3 Minneapolis Domestic Violence Experiment
This replicates Table 3.3 of Mastering ’Metrics, which replicates the Minneapolis Domestic Violence Experiment (Sherman and Berk 1984,@Angrist2006).
Load necessary packages.
library("tidyverse")
Load the MDVE data.
data("mdve", package = "masteringmetrics")
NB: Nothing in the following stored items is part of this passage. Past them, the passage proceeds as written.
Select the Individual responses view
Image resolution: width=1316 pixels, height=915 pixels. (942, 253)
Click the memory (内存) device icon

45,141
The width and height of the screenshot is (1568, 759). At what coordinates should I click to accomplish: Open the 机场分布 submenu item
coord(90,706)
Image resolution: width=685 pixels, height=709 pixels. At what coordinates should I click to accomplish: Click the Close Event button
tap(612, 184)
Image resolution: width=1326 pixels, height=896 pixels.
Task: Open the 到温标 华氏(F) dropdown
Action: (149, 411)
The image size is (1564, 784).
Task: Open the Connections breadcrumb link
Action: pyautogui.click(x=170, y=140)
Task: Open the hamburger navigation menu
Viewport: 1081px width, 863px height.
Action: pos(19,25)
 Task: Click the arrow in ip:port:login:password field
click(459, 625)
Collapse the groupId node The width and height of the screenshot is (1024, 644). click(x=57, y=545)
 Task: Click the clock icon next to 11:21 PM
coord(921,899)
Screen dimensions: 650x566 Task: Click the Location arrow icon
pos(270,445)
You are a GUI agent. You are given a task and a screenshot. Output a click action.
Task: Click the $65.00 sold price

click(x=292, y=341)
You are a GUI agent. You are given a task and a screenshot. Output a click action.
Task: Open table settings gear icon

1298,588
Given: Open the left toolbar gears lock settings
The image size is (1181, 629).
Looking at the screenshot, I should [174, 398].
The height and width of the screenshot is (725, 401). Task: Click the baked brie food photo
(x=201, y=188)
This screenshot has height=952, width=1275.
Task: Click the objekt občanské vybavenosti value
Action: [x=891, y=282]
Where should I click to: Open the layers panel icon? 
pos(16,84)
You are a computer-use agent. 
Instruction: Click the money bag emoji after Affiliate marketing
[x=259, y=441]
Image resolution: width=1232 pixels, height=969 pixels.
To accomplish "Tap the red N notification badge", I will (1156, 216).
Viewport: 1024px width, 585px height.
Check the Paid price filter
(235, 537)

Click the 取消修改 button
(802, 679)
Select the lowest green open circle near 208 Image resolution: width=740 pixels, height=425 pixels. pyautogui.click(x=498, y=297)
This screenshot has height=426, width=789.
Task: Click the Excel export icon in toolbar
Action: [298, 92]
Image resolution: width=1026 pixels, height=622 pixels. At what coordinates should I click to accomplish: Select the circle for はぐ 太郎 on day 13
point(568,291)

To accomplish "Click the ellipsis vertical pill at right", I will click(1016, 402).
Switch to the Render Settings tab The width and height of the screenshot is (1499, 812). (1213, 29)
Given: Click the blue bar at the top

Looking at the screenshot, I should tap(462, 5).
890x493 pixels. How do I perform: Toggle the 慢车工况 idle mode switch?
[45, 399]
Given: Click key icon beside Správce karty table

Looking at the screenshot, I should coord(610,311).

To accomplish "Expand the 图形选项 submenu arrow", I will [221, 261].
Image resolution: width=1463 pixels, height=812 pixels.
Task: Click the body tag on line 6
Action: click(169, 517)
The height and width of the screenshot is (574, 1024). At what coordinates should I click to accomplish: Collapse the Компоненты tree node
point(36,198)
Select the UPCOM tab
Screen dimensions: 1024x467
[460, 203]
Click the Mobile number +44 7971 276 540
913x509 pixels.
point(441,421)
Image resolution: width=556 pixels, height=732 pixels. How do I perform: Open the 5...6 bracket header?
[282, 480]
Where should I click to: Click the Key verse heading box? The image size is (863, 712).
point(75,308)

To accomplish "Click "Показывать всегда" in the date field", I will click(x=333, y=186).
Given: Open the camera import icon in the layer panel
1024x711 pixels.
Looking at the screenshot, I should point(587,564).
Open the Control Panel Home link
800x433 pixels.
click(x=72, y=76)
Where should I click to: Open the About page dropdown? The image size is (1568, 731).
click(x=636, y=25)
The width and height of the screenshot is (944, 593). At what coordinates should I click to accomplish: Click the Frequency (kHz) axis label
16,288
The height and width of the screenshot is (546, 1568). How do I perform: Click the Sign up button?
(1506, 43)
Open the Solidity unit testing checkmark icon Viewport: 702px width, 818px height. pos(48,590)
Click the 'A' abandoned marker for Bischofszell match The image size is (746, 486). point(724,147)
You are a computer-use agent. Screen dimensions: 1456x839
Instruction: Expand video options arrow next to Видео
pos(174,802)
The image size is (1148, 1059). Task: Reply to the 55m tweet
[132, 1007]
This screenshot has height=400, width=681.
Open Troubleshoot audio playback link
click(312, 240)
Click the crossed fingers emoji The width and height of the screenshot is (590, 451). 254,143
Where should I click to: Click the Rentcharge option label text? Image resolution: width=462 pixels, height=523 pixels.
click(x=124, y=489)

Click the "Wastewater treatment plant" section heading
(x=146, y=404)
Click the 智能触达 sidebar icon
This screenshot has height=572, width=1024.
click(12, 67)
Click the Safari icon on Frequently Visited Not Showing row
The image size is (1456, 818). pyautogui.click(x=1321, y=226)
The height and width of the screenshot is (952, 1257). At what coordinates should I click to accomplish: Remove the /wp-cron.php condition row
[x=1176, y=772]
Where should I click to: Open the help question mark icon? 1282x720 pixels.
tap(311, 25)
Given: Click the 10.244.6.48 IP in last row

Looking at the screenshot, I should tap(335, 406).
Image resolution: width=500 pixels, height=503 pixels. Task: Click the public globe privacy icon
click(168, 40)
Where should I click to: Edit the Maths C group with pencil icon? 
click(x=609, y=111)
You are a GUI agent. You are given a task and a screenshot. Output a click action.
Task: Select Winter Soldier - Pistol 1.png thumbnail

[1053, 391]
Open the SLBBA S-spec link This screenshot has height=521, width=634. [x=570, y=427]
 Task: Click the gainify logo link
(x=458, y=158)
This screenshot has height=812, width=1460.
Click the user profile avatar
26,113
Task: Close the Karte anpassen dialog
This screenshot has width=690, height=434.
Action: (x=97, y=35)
Randomized assignments (i.e. what are police assigned to do) are in the assigned
column.
Actual outcomes (i.e. what action do the police actually take) is in the outcome
column.
gen outcome = “Arrest” if T_FINAL == 1
replace outcome = “Advise” if T_FINAL == 2
replace outcome = “Separate” if T_FINAL == 3
replace outcome = “Other” if T_FINAL == 4
gen total = 1
mdve <- mutate(mdve,
assigned = case_when(
T_RANDOM == 1 ~ "Arrest",
T_RANDOM == 2 ~ "Advise",
T_RANDOM == 3 ~ "Separate"
),
outcome = case_when(
T_FINAL == 1 ~ "Arrest",
T_FINAL == 2 ~ "Advise",
T_FINAL == 3 ~ "Separate",
T_FINAL == 4 ~ "Other"
),
coddled_a = assigned != "Arrest",
coddled_o = outcome != "Arrest"
) %>%
filter(outcome != "Other")
Assigned and delivered treatments in the MDVE:
mdve_summary <-
mdve %>%
count(assigned, outcome) %>%
group_by(assigned) %>%
mutate(p = n / sum(n))
print(mdve_summary, n = nrow(mdve_summary))
#> # A tibble: 8 x 4
#> # Groups: assigned [3]
#> assigned outcome n p
#> <chr> <chr> <int> <dbl>
#> 1 Advise Advise 84 0.778
#> 2 Advise Arrest 19 0.176
#> 3 Advise Separate 5 0.0463
#> 4 Arrest Arrest 91 0.989
#> 5 Arrest Separate 1 0.0109
#> 6 Separate Advise 5 0.0439
#> 7 Separate Arrest 26 0.228
#> 8 Separate Separate 83 0.728
Assigned proportions in the MDVE:
mdve_assigned <- mdve %>%
count(assigned) %>%
mutate(p = n / sum(n))
mdve_assigned
#> # A tibble: 3 x 3
#> assigned n p
#> <chr> <int> <dbl>
#> 1 Advise 108 0.344
#> 2 Arrest 92 0.293
#> 3 Separate 114 0.363
Delivered treatments in the MDVE:
mdve_outcome <- mdve %>%
count(outcome) %>%
mutate(p = n / sum(n))
mdve_outcome
#> # A tibble: 3 x 3
#> outcome n p
#> <chr> <int> <dbl>
#> 1 Advise 89 0.283
#> 2 Arrest 136 0.433
#> 3 Separate 89 0.283
Probability of being coddled, given being assigned the coddled treatment:
mdve_coddled <- mdve %>%
count(coddled_a, coddled_o) %>%
group_by(coddled_a) %>%
mutate(p = n / sum(n))
mdve_coddled
#> # A tibble: 4 x 4
#> # Groups: coddled_a [2]
#> coddled_a coddled_o n p
#> <lgl> <lgl> <int> <dbl>
#> 1 FALSE FALSE 91 0.989
#> 2 FALSE TRUE 1 0.0109
#> 3 TRUE FALSE 45 0.203
#> 4 TRUE TRUE 177 0.797
IV first stage, \[ E[D_i | Z_i = 1] - E[D_i | Z_i = 0] . \]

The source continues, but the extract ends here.